The data privacy plan approved by the regulator will allow WPD to collect and process the smart meter data relating to a period of less than one month under conditions agreed between the two.
This includes ensuring that the data ceases to be capable of being associated with single customers at their properties, which will be achieved by aggregating customer data up to the local substation level. This means WPD will also not hold any individual’s information.
Ofgem was also convinced by WPD’s assurances that the planned use of this smart meter data “favourably compares to the use of traditional electricity consumption data” and would yield benefits.
In a statement to Current± WPD said the decision would allow it to better address issues around the rise of low carbon technologies, such as heat pumps and electric vehicles, such as the potential to “significantly increase” the loading on localised sections of LV network.
“Widespread embedded generation means that voltage regulation is becoming an increasing challenge, along with managing two-way power flows. The additional functionality and information available from the implementation of smart meters represents a significant opportunity for DNOs to better understand the impact of this and address these challenges,” the DNO said.
The approval from Ofgem will allow WPD to more fully take advantage of the half hourly meter readings and consumption data made possible by the roll-out of SMETS2 meters in residential properties; currently, the DNO only has access to quarterly data.

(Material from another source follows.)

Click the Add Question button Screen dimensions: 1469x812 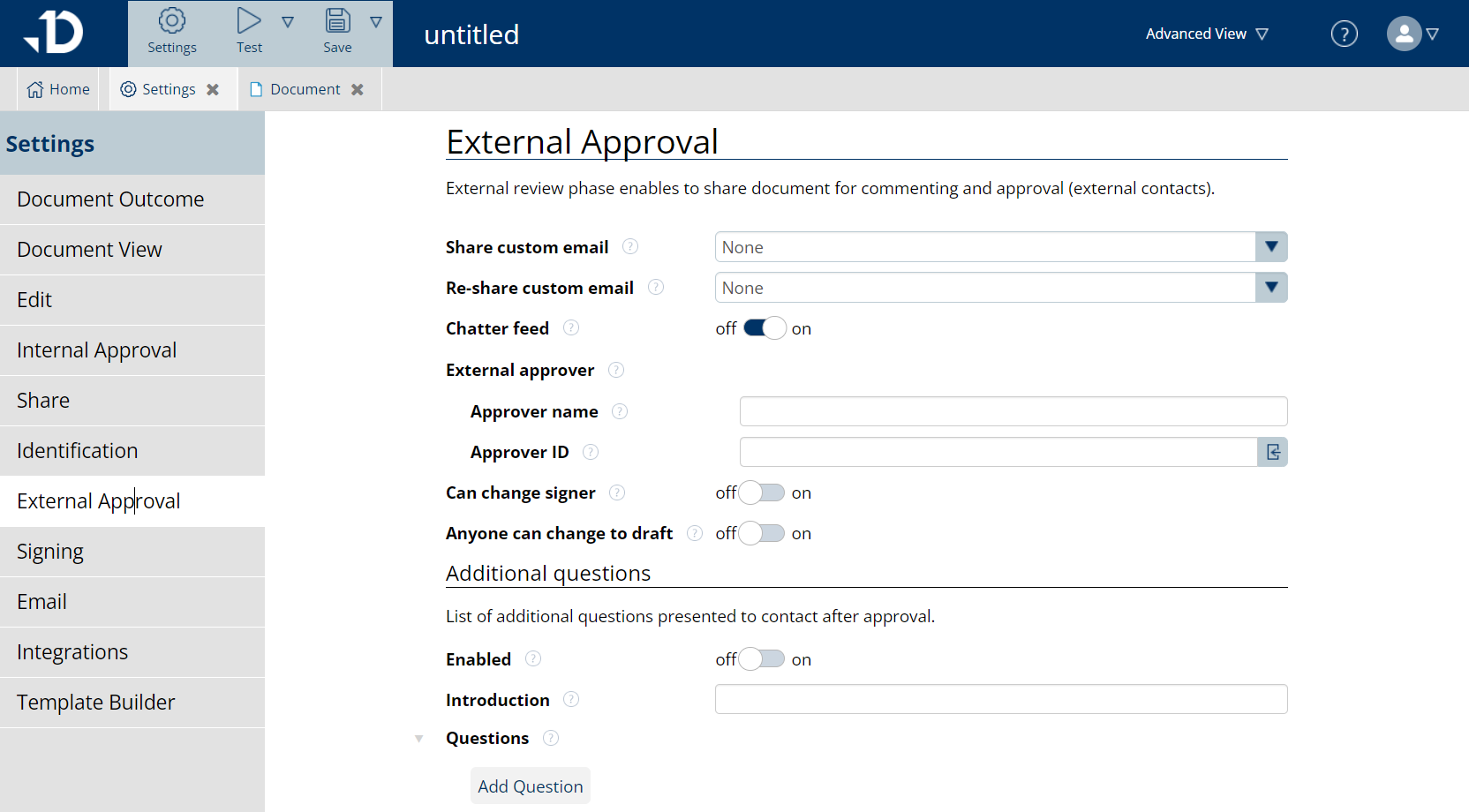pos(530,786)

The statement continued: “To realise the benefits of smart metering data, we need to be able to link half hourly meter readings to the feeder to which they relate in order to generate a load profile for that feeder.”
This “time of day load data” will be used across a range of infrastructure decisions, such as the prioritisation of transformer replacement or deciding which smart solutions can be applied to manage load and when they are needed in place of costly reinforcement.
Ofgem took external advice from the Department of Business, Energy and Industrial Strategy (BEIS), the Information Commissioner’s Office (ICO) and Citizens Advice before signing off on the plan, which also promises that data will not be used for marketing purposes or sold to third parties.
However there remains scope to change the terms of the agreement over time in the event of changes in law, issues with data privacy or government policy.